Il y a des mots qui n’ont pas de chance. Libertin, libertinage sont de ceux-là. Ils ont été victimes d’un détournement de sens. Près de quarante ans de pornographie institutionnalisée dans le cinéma, dans la pub puis sur les sites internet, sans compter les cahiers estivaux des magazines féminins sur le « baiser mieux » ont totalement dévasté une belle idée, annexée par les exigences du commerce.

De 1968, certains ont retenu la libération sexuelle et d’autres les accords de Grenelle. Ceux qui n’ont retenu que la libération sexuelle et, selon le mot de Jouhandeau, sont « devenus notaires », ont vaguement culpabilisé sur leur hédonisme pour monde en phase terminale. Le philosophe marxiste Michel Clouscard les avait repérés dès 1973 dans un petit livre, Néo-fascisme et idéologie du désir, où il inventa le terme de « libéral-libertaire ».

La débauche encadrée par les horaires de bureau

Alors, ils ont appelé « libertinage » leurs petits dérèglements hebdomadaires. On a toujours besoin d’un alibi culturel quand on vient de commettre un crime parfait contre ses propres idées. « Libertin », ça vous pose tout de suite un homme ou une femme, qui sont surtout dans la pulsion permissive que leur accorde un fort pouvoir d’achat. Or, rien n’est ennuyeux comme la débauche encadrée par les horaires de bureau, car cette débauche-là est le visage ultime du puritanisme. Sollers explique cela très bien dans tous ses romans ou presque et il nous invite, si vraiment on veut savoir ce qu’était vraiment un libertin, à aller voir, par exemple, du côté de Casanova.[access capability= »lire_inedits »]

Toutefois, il est intéressant d’étudier le modus operandi qui permet de vider un mot de sa substance, voire de lui donner un sens diamétralement opposé à celui qu’il a.

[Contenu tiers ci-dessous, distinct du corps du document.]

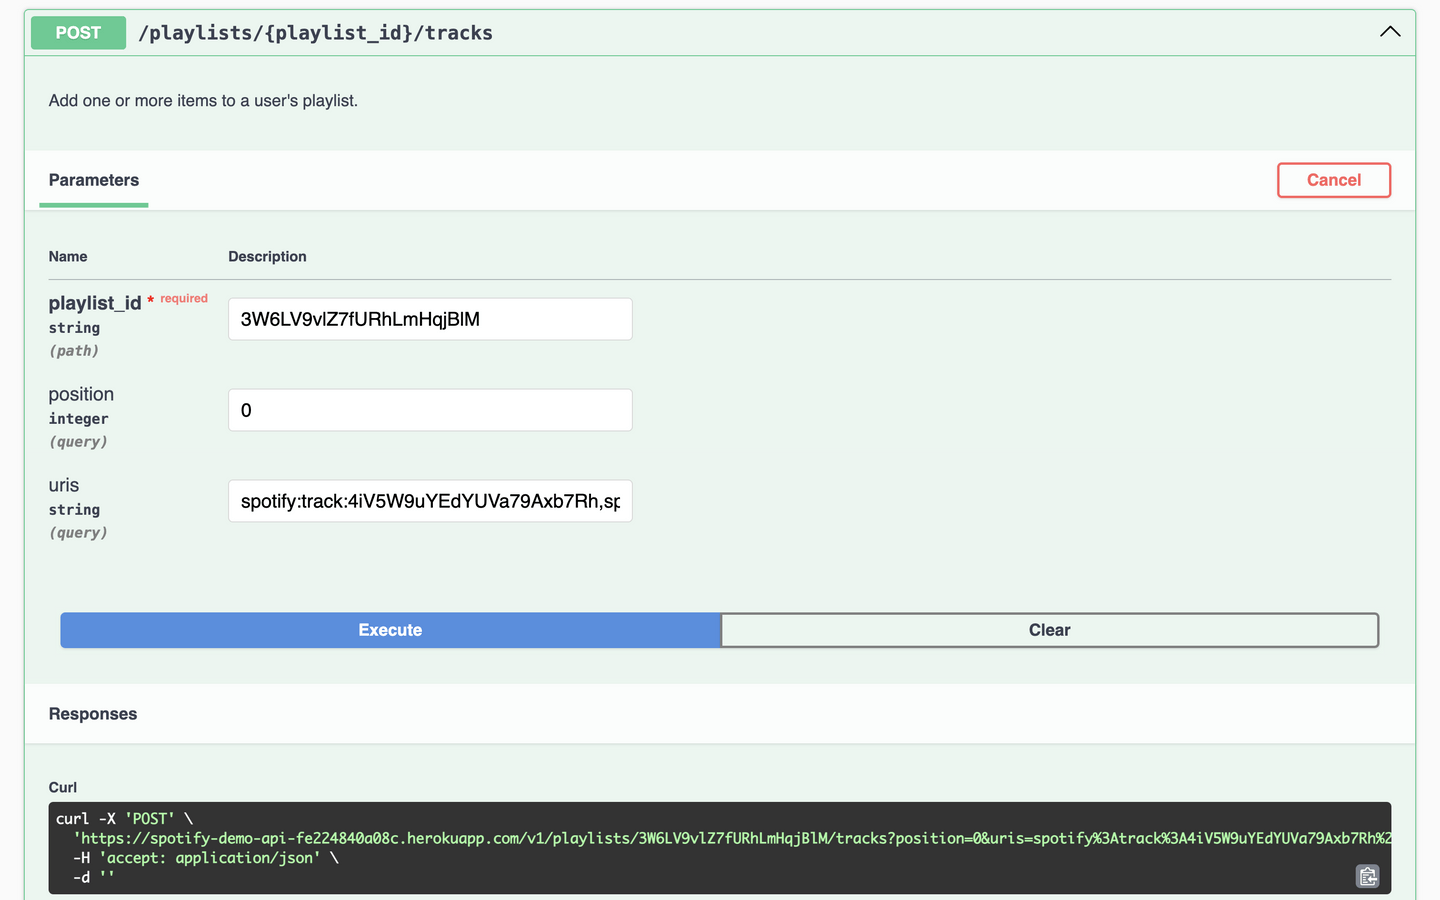Edit the uris text field
This screenshot has height=900, width=1440.
click(430, 501)
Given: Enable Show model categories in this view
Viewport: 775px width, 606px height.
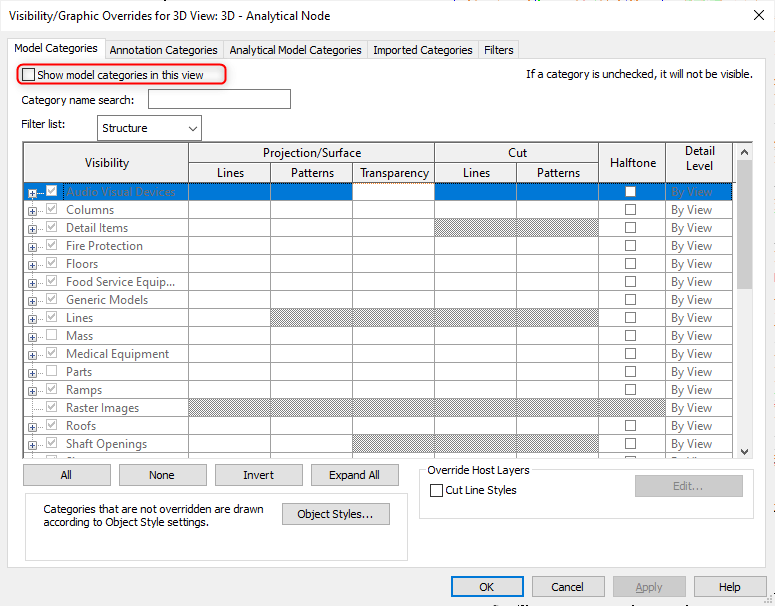Looking at the screenshot, I should [x=29, y=75].
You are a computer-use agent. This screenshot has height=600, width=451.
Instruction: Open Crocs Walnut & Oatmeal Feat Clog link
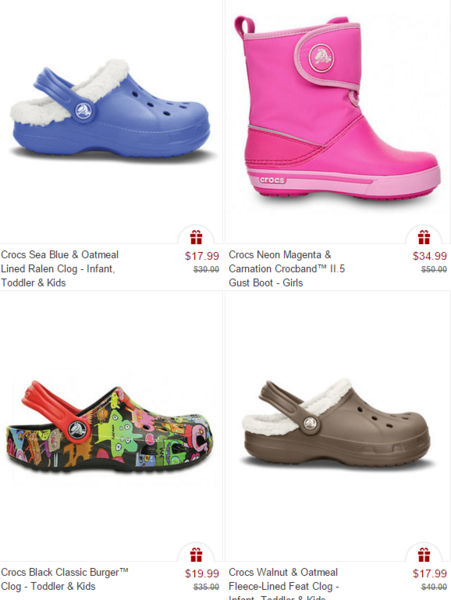(283, 584)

Ce qui renvoie à l’opposition linguistique entre « dénotation » et « connotation », c’est-à-dire entre ce que le mot signifie effectivement, objectivement, et les représentations qu’il finit par susciter dans l’imaginaire.

Prenons le mot « communisme ». Pour des raisons historiques dont il est largement responsable, il a le plus souvent (sauf pour les communistes) une connotation négative, voire péjorative. Le communisme ne signifie plus le désir d’une société où le développement de chacun serait la condition du développement de tous mais la grisaille totalitaire des pays de l’Est, les purges du stalinisme, les chars dans les rues de Budapest ou de Kaboul et un gigantesque univers concentrationnaire.

Il a fallu d’ailleurs une certaine dose de volonté ou d’inconscience héroïque au Parti communiste français pour conserver son nom, afin de rappeler qu’en France, le communisme agissant avait eu peu à voir avec le Goulag et beaucoup avec la Résistance au nazisme, les luttes ouvrières ou le combat anticolonial. Mais trois ans après la parution, en 1974, de L’Archipel du Goulag, les « Nouveaux philosophes » parachevèrent le processus de criminalisation qui allait occulter la dénotation du mot « communiste ». Un communiste devenait donc, par essence, l’agent d’un totalitarisme hideux, et il l’est encore en grande partie aujourd’hui. Bref, il connote mal, le communiste.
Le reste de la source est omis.